Now, Friends of Friends, the same label that released Changes, has issued Jerome LOL’s proper debut EP, Deleted/Fool. The four-track release finds the producer heading further down the road of vocal-led pop, shunning explicit dancefloor moves in favor of a refined, song-based take on slick, ’90s cafe house. But where the songs on Changes had both a sonic richness and hooks that were strong enough to maintain the listener’s interest through some of the EP’s more questionable sonic appropriations, Deleted/Fool falls a bit short.

The first two tracks, both featuring vocals from Sara Z, are the EP’s strongest offerings. “Deleted” features hip-hop-derived breakbeats and spare, lingering chords, over which Sara Z’s admittedly rich, melancholic vocals sit. “Always” is similar, which isn’t surprising, given that the EP’s four tracks are all fairly indistinguishable from one another. By the time one reaches the third track (and lead single) “Fool,” featuring vocals from Angelina Lucero—who notably contributed to two tracks on Changes—it becomes apparent that there’s a lack of dynamism at work. Each track is structured very similarly around stuttering, jazzy beats and chiming, tenuous instrumentation. The vocal hooks also struggle to sink in; for instance, the sluggish tempo and ambient washes of “Peru” threaten to swallow up Lucero’s barely there vocals. While the end results of this approach are not unpleasant, the do come off as too tame, especially in comparison to Jerome LOL’s relatively adventurous past productions.

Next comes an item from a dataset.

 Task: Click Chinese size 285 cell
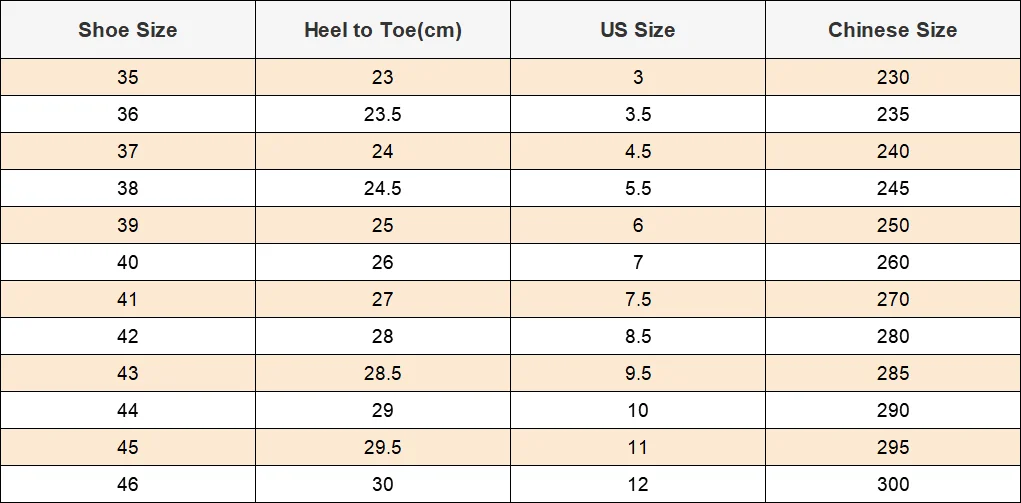(893, 373)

That being said, Jerome LOL has managed to carve out a sound for himself that no one else is even close to approximating. Looking over his discography, he has released some excellent productions in the past year, such as the upbeat, wispy house of “Rue Cler,” from Friendzone’s Kuchiburi Network 3 compilation, but it’s possible that the mixtape is Jerome LOL’s best medium. His mixes, including last week’s XLR8R podcast, often see him cleverly veering between unconventional edits of hip-hop or Top 40 tracks, contemporary house tunes, and the kind of polite, ‘sophisticated’ house and trip-hop that populated Café del Mar compilations in the late ’90s. In this kind of a context, nods to the likes of St. Germain can appear bold and daring, but when Jerome LOL attempts to channel that aesthetic into his own material on Deleted/Fool, there remains some room for improvement.